Databases Project🔗
This project is detailed in the ETL class.
You are part of a 4-person data engineering team at a startup, tasked with designing and implementing an ETL/ELT pipeline. Your assignment is to submit a 2-4 page report detailing the choices made for the ETL/ELT pipeline and to provide a demo of an example database. Your startup ideas will be defined in the AI Business Models class; the goal of this project is to make a proof-of-concept of the data pipeline for part of your startup.
In your report, you need to clearly explain and justify your decisions for each phase of the pipeline:
-
Extract (E): Identify and explain where the data is coming from. Discuss the sources and why they were chosen.
-
Transform (T): Explain how the data is being transformed. Describe the processes, tools, and techniques used to clean, aggregate, or modify the data to make it useful for its intended purpose.
-
Load (L): Detail how the data is loaded into the system, how it is stored, and how it will be used or queried. Discuss the database or storage options chosen, and explain how the data will be utilized by the organization or application.
Along with the report, you are expected to provide a demo of an example database. You can use PostgreSQL, MongoDB, or another database system of your choice. The demo should include:
- Documented scripts to load and manipulate example data that demonstrates the choices made for the ETL pipeline.
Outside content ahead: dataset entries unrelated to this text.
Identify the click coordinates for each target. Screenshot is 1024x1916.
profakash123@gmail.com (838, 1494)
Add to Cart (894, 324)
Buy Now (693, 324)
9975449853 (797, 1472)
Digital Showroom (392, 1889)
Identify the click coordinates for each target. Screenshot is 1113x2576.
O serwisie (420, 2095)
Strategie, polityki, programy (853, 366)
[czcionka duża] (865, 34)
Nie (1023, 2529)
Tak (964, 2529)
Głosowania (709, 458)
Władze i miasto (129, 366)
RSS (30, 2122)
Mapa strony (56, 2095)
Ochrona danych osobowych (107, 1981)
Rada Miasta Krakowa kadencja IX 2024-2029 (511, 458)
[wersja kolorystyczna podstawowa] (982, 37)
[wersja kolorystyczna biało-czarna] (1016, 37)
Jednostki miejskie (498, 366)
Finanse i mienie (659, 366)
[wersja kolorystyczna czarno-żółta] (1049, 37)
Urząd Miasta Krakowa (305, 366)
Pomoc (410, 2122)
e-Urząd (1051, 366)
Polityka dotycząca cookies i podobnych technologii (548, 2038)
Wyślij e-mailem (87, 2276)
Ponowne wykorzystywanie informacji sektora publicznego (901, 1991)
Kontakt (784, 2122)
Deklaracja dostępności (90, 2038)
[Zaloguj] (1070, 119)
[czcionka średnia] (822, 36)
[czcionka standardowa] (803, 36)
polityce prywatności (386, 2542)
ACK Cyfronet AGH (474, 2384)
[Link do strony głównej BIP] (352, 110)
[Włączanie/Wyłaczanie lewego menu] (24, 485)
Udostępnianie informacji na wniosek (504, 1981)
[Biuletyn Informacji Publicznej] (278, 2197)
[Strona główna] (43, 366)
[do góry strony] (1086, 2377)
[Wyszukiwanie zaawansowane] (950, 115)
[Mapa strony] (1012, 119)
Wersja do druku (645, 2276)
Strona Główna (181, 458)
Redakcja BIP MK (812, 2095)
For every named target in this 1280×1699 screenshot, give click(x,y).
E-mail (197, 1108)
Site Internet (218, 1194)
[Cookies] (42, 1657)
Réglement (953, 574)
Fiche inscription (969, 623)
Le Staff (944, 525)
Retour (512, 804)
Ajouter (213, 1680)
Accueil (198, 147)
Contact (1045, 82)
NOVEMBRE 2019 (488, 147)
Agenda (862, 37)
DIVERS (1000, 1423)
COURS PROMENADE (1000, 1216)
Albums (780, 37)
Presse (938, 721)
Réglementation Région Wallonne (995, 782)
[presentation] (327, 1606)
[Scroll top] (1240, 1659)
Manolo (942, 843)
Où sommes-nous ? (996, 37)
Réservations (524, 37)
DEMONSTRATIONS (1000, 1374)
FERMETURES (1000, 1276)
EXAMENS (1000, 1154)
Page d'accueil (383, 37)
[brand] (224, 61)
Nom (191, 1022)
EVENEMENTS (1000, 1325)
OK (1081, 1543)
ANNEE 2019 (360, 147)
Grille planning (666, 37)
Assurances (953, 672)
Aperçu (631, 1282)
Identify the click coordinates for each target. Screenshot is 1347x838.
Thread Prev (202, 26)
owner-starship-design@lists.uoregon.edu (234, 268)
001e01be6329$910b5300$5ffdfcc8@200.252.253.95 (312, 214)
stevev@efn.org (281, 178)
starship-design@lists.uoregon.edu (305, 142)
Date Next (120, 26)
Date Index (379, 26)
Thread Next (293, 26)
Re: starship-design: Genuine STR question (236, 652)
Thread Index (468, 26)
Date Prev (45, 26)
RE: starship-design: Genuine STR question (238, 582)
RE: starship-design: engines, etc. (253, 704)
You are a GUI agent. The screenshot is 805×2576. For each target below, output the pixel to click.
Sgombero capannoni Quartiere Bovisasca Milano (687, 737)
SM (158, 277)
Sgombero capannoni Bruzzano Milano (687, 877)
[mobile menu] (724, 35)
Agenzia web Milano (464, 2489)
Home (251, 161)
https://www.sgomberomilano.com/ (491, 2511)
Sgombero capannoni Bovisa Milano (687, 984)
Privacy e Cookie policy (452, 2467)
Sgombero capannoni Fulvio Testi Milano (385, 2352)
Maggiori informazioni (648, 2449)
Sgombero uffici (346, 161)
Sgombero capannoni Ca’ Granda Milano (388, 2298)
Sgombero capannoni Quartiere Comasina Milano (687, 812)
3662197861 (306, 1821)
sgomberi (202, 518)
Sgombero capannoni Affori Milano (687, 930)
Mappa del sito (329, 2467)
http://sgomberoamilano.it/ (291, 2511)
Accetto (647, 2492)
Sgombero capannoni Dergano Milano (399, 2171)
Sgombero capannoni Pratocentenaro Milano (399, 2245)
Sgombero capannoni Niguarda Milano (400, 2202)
- The data used in the demo does not need to be exhaustive, but it should be sufficient to illustrate the key decisions in the ETL process.
Grading Criteria:🔗
- Report Rigor (6 points): Depth and thoroughness in explaining your ETL/ELT choices.
- Report Clarity (6 points): How clearly and effectively your report communicates the ETL/ELT pipeline.
- Demo Data (4 points): Appropriateness and accuracy of the example data used in the demo.
- Demo Manipulation (4 points): Functionality and quality of the data manipulation demonstrated in the example.
Deadline:🔗
- There will be a 3 hour work session on this project on Sep 30 2025
- The report and demo must be submitted by October 23, 2025, end of day to the LMS.